▸ **What is being asked**
Pull every line of the entries that has the word "click".

▸ **Information provided**
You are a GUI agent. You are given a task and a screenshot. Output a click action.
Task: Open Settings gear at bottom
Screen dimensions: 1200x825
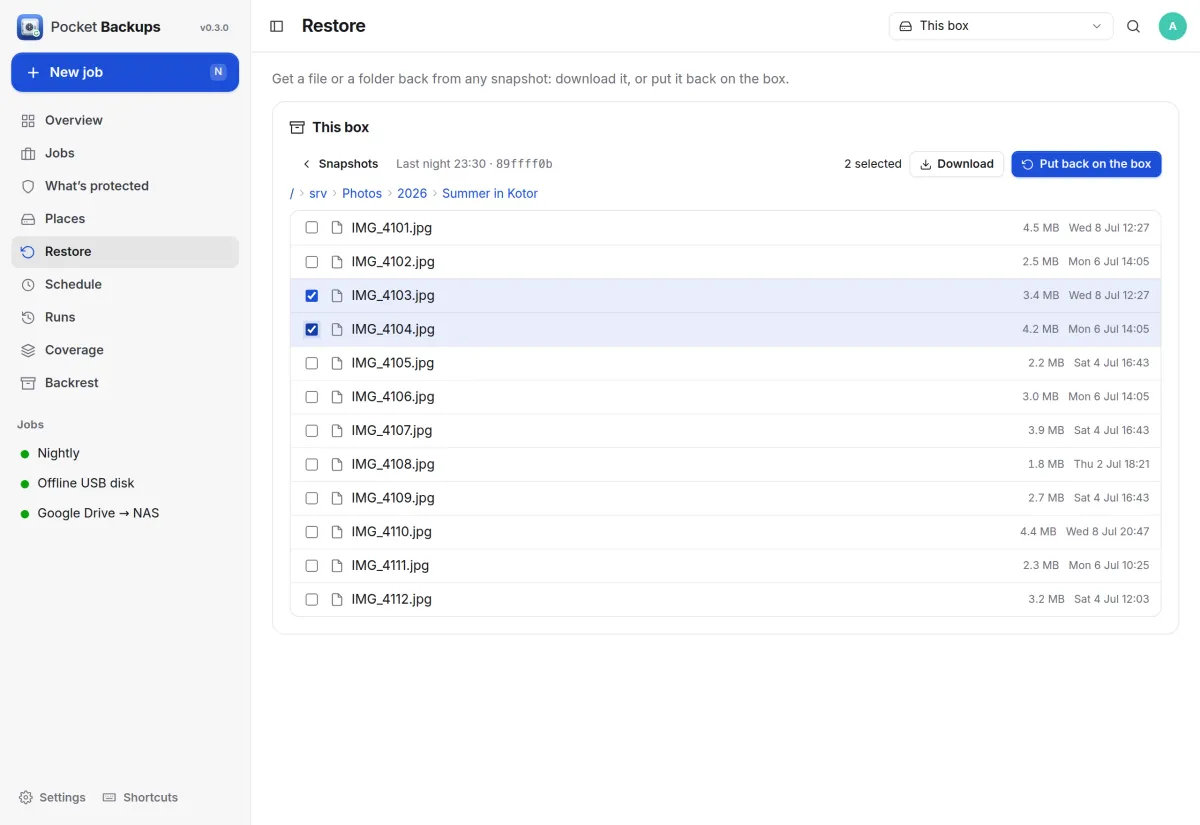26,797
--
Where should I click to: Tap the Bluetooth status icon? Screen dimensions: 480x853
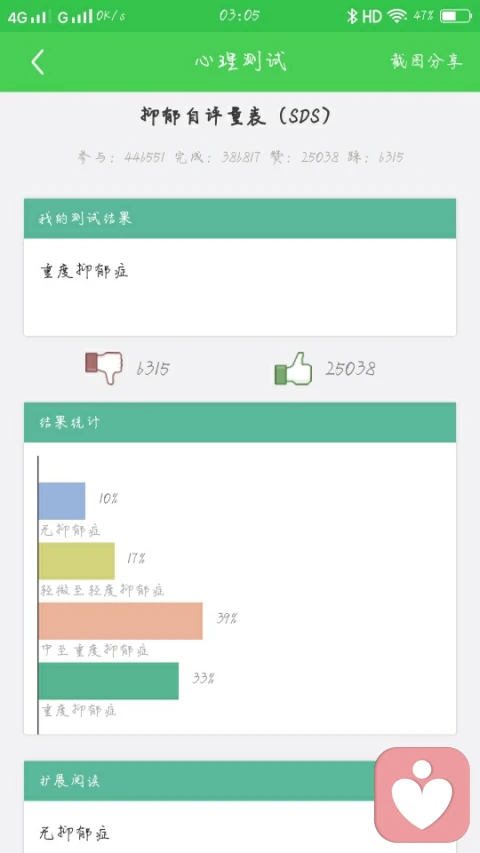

▸ **Worked solution**
You are a GUI agent. You are given a task and a screenshot. Output a click action.
Where should I click to: Tap the Bluetooth status icon? Screen dimensions: 480x853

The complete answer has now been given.